_GIVEN PROBLEM_
Copy every line of the material below word for word.

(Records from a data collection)
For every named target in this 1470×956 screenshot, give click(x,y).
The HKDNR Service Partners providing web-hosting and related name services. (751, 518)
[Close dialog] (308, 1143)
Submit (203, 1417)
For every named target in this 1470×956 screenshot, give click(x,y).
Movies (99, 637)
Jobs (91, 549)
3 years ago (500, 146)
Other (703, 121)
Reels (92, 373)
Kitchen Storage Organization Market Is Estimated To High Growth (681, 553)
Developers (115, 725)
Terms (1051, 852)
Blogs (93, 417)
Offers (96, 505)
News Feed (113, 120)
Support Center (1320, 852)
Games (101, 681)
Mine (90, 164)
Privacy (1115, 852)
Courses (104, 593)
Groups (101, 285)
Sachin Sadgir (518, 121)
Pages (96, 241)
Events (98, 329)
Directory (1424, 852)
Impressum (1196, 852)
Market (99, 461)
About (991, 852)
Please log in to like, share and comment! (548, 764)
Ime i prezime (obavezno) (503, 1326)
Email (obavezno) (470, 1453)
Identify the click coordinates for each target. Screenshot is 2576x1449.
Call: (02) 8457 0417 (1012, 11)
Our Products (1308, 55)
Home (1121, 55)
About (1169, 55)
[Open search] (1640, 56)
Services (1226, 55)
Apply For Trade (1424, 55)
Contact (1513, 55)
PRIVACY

_THE ANSWER_
For every named target in this 1470×956 screenshot, give click(x,y).
The HKDNR Service Partners providing web-hosting and related name services. (751, 518)
[Close dialog] (308, 1143)
Submit (203, 1417)
For every named target in this 1470×956 screenshot, give click(x,y).
Movies (99, 637)
Jobs (91, 549)
3 years ago (500, 146)
Other (703, 121)
Reels (92, 373)
Kitchen Storage Organization Market Is Estimated To High Growth (681, 553)
Developers (115, 725)
Terms (1051, 852)
Blogs (93, 417)
Offers (96, 505)
News Feed (113, 120)
Support Center (1320, 852)
Games (101, 681)
Mine (90, 164)
Privacy (1115, 852)
Courses (104, 593)
Groups (101, 285)
Sachin Sadgir (518, 121)
Pages (96, 241)
Events (98, 329)
Directory (1424, 852)
Impressum (1196, 852)
Market (99, 461)
About (991, 852)
Please log in to like, share and comment! (548, 764)
Ime i prezime (obavezno) (503, 1326)
Email (obavezno) (470, 1453)
Identify the click coordinates for each target. Screenshot is 2576x1449.
Call: (02) 8457 0417 (1012, 11)
Our Products (1308, 55)
Home (1121, 55)
About (1169, 55)
[Open search] (1640, 56)
Services (1226, 55)
Apply For Trade (1424, 55)
Contact (1513, 55)
PRIVACY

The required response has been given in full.